> **Try it**: Continue the article on Disney's mask rules for autistic guests, starting after its last sentence.

> **Excerpt**:
━━━━━━━━━━
Should Disney Allow Autistic Guests To Not Wear A Mask?

Since businesses have slowly started to reopen, mask-wearing has been required at nearly everywhere you go in the United States. Theme parks across the board have been requiring masks at nearly every location across the country. Disney in particular has been known as a “stickler” about wearing them and has even amended their policy several times since reopening. However, there are several people that think that those guests with autism should be exempt from wearing masks at Disney Parks and stores.

Copyright: Walt Disney World

On August 6, Richard Ross and his family tried to enter the Magic Kingdom in Florida. He was told his seven-year-old daughter would not be allowed entry into the park without a proper face covering by several employees and managers.

Ross actually posted several videos online of his confrontations with various Disney managers about what he believes is discrimination against his autistic daughter. One of the conversations outside the Magic Kingdom went like this:

“Can my daughter — who is autistic with sensory issues —enter your park without a mask because she medically can’t wear a mask?” Ross said.

“Sir, I apologize, I know you’re frustrated,” the Cast Member says in the clip. “At this time…at this time we ask that anyone entering our park …”
━━━━━━━━━━
> **Listed entries**:
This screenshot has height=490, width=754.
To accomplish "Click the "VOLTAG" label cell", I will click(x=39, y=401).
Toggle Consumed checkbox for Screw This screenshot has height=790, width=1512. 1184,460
━━━━━━━━━━
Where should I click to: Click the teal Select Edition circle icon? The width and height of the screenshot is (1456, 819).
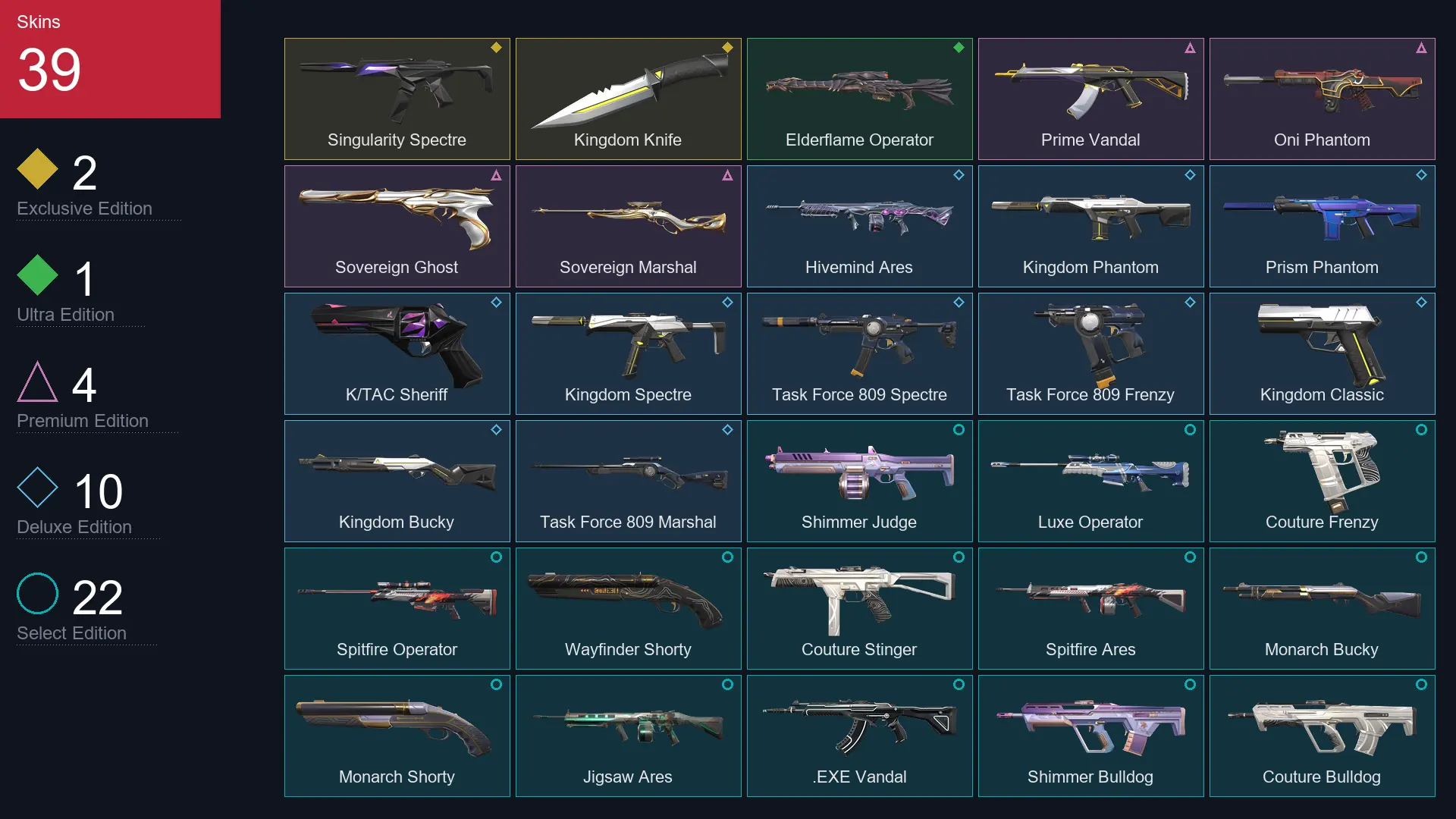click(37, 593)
━━━━━━━━━━
> **The answer**:
Ross cuts him off, saying, “Just answer the question: Are you refusing to follow the Americans with Disabilities Act laws?”

Copyright: Walt Disney World

The American with Disabilities Act comes into play a lot in these conversations. Most recently, a child was not allowed entry into a Disney Store in Pennsylvania for the same reasons.

According to a report, another family is actually suing the Disney Store for violating the Americans with Disabilities Act. Keep in mind, we have covered the ADA on this website MANY times. We even contacted a lawyer and got a detailed rundown on how only handing out paper straws affects the ADA.

This is new territory. Do you think these new mask requirements violate the Americans with Disabilities Act? More importantly, how many other theme parks and businesses are going to have to spend money on having to defend these lawsuits and what could that mean for the bottom line? Would love to hear your thoughts.